> _Selection_
════

FingerprintEstimatorGridSearch#

class skfp.model_selection.FingerprintEstimatorGridSearch(fingerprint: BaseFingerprintTransformer, fp_param_grid: dict | list[dict], estimator_cv: BaseSearchCV, cache_best_fp_array: bool = False, verbose: int = 0)#

Exhaustive search over specified hyperparameter values for a pipeline of a molecular fingerprint and scikit-learn estimator.

This approach is useful for pipelines which first compute fingerprints and then operate on the resulting matrices, and when both fingerprint and estimator hyperparameters are optimized. Regular scikit-learn combination of Pipeline and GridSearchCV would recompute the fingerprint for each set of hyperparameter values.

Here, we instead perform a nested loop:

  1. Loop over all possible combinations of fingerprint hyperparameter values

  2. Compute fingerprint

  3. Optimize estimator hyperparameters

This way, computed fingerprint representations are efficiently used for many sets of estimator hyperparameters. This is useful when tuning classifier or fingerprint and classifier. When only fingerprint is tuned, combination of Pipeline and GridSearchCV is enough. The difference is particularly significant for more computationally heavy fingerprints and large grids for estimators.

Note that much of the behavior is controlled via passed estimator_cv object, e.g. the scoring metric used to select the best pipeline. In particular, if GridSearchCV is used, then the result is equivalent to using grid search on all hyperparameters, but faster. However, any other strategy can be used for the estimator, e.g. RandomizedSearchCV.

Parameters:
  • fingerprint (fingerprint object) – Instance of any fingerprint class. To maximize performance, consider setting n_jobs larger than 1, since parallelization is not performed here when going through fingerprint hyperparameter grid.

  • fp_param_grid (dict or list[dict]) – Dictionary with names of fingerprint hyperparameters (str) as keys and lists of hyperparameter settings to try as values, or a list of such dictionaries, in which case the grids spanned by each dictionary in the list are explored. This enables searching over any sequence of hyperparameter settings.

  • estimator_cv (object) – Inner cross-validation object for tuning estimator, e.g. GridSearchCV. Should be an instantiated object, not a class.

  • cache_best_fp_array (bool, default=False) – Whether to cache the array of values from the best fingerprint in best_fp_array_ parameter. Note that this can result in high memory usage.

  • verbose (int, default=0) –

    Controls the verbosity: the higher, the more messages.

    • >0 : size of parameter grid, parameter candidate for each fold

    • >1 : the computation time and score for each candidate

cv_results_#

List of dictionaries, where each one represents the set of hyperparameters (names and values) and “score” key with the cross-validated performance of the pipeline with those hyperparameters.

Type:

list[dict]

best_fp_#

Fingerprint that was chosen by the search, i.e. fingerprint which gave the highest score (or smallest loss if specified) on the left out data. Use with best_estimator_cv_ to obtain the best found pipeline.

Type:

fingerprint object

best_fp_params_#

Fingerprint hyperparameter values that gave the best results on the hold out data.

════

> _Recorded data_
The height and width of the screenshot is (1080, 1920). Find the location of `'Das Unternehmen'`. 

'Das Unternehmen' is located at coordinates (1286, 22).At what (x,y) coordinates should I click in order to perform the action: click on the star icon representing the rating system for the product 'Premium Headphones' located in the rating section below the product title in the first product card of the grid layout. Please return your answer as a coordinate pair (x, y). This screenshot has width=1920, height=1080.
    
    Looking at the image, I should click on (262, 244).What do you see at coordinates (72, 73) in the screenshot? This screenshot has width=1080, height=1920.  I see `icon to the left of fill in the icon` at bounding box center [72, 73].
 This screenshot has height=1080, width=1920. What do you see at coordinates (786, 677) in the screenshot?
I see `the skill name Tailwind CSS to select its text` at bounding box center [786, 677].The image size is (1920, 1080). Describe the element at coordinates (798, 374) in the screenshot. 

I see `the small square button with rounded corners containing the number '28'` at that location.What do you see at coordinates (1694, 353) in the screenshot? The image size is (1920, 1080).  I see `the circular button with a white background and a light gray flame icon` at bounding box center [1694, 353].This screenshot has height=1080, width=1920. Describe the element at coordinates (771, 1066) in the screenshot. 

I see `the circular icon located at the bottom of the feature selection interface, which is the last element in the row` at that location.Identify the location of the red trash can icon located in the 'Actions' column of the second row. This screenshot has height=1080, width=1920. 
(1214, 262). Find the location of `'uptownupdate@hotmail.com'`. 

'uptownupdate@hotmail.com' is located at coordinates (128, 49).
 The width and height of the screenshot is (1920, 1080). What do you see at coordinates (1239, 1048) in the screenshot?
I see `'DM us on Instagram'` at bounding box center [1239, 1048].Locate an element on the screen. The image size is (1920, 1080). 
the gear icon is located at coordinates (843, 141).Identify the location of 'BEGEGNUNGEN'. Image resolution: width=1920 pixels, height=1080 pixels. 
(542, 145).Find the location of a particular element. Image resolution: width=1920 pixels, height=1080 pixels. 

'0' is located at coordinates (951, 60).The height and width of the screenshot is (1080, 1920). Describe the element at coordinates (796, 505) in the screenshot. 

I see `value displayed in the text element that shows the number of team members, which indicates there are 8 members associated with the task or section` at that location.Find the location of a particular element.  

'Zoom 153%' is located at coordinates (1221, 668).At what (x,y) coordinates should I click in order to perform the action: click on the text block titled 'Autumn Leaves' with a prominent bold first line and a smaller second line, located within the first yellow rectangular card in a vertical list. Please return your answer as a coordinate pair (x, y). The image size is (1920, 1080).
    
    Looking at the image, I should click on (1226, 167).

════

> _List of tasks_
(a) In the FingerprintEstimatorGridSearch documentation, which alternative to GridSearchCV is named as a strategy that can be used for the estimator?
(b) Continue the FingerprintEstimatorGridSearch documentation from the point where it stops.

> _The replies_
(a) RandomizedSearchCV

(b)
Type:

dict

best_fp_array_#

Fingerprint values for best_fp_. If cache_best_fp_array is False, this will not be used and will be None instead.

Type:

np.ndarray

best_score_#

Mean cross-validated score of the best fingerprint and estimator.

Type:

float

best_estimator_cv_#

Inner cross-validation object that gave the best results on the hold out data. Use with best_fp_ to obtain the best found pipeline.

Type:

CV object

See also

FingerprintEstimatorRandomizedSearch

Related fingerprint, but uses randomized search for fingerprint hyperparameters.

Examples

>>> from skfp.datasets.moleculenet import load_bace
>>> from skfp.fingerprints import ECFPFingerprint
>>> from skfp.model_selection import FingerprintEstimatorGridSearch
>>> from sklearn.ensemble import RandomForestClassifier
>>> from sklearn.model_selection import GridSearchCV
>>> smiles, labels = load_bace()
>>> fp = ECFPFingerprint(n_jobs=-1)
>>> fp_params = {"radius": [2, 3]}
>>> clf = RandomForestClassifier(n_jobs=-1)
>>> clf_params = {"min_samples_split": [2, 3, 4]}
>>> clf_cv = GridSearchCV(clf, clf_params)
>>> fp_cv = FingerprintEstimatorGridSearch(fp, fp_params, clf_cv)
>>> fp_cv.fit(smiles, labels)  
FingerprintEstimatorGridSearch(estimator_cv=GridSearchCV(estimator=RandomForestClassifier(n_jobs=-1),
                                                         param_grid={'min_samples_split': [2,
                                                                                           3,
                                                                                           4]}),
                               fingerprint=ECFPFingerprint(n_jobs=-1),
                               fp_param_grid={'radius': [2, 3]})
>>> fp_cv.best_fp_params_  
{'radius': 2}

Methods

fit(X[, y])

get_metadata_routing()

Get metadata routing of this object.

get_params([deep])

Get parameters for this estimator.

predict(X)

predict_proba(X)

set_params(**params)

Set the parameters of this estimator.

transform(X)

get_metadata_routing()#

Get metadata routing of this object.

Please check User Guide on how the routing mechanism works.

Returns:

routing – A MetadataRequest encapsulating routing information.

Return type:

MetadataRequest

get_params(deep=True)#

Get parameters for this estimator.

Parameters:

deep (bool, default=True) – If True, will return the parameters for this estimator and contained subobjects that are estimators.

Returns:

params – Parameter names mapped to their values.

Return type:

dict

set_params(**params)#

Set the parameters of this estimator.

The method works on simple estimators as well as on nested objects (such as Pipeline). The latter have parameters of the form <component>__<parameter> so that it’s possible to update each component of a nested object.

Parameters:

**params (dict) – Estimator parameters.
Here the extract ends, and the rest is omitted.